-- Problem details --
Quote verbatim everything in the data from the line containing "What do you see at coordinates (33, 62)" down to the line containing "center [202, 33].", both of those lines included.

— Start Records to use —

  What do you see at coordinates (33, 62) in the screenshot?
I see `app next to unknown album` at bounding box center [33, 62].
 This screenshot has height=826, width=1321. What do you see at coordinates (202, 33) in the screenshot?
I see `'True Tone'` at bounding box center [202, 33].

— End Records to use —
— Start Records to use —

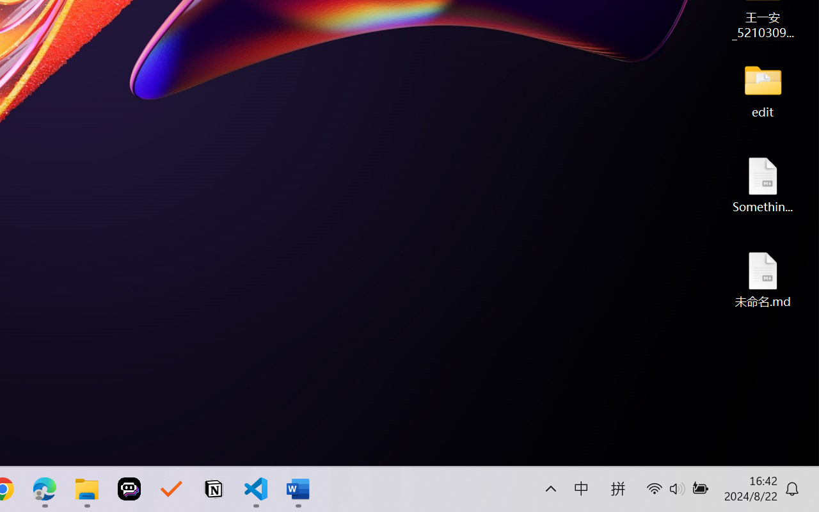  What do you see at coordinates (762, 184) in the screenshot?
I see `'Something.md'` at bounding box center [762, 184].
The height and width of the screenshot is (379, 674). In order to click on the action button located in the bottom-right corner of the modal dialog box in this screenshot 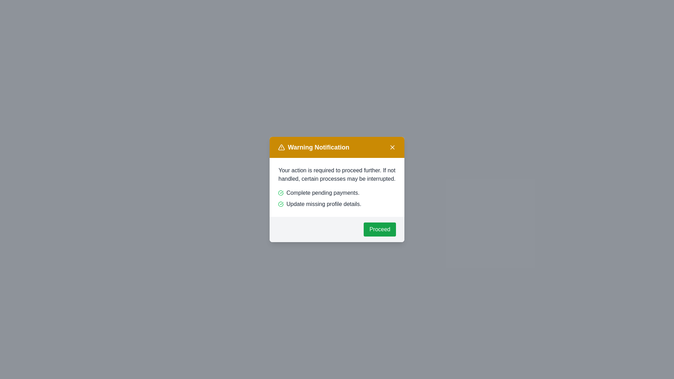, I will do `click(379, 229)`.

— End Records to use —

-- Exercise response --
  What do you see at coordinates (33, 62) in the screenshot?
I see `app next to unknown album` at bounding box center [33, 62].
 This screenshot has height=826, width=1321. What do you see at coordinates (202, 33) in the screenshot?
I see `'True Tone'` at bounding box center [202, 33].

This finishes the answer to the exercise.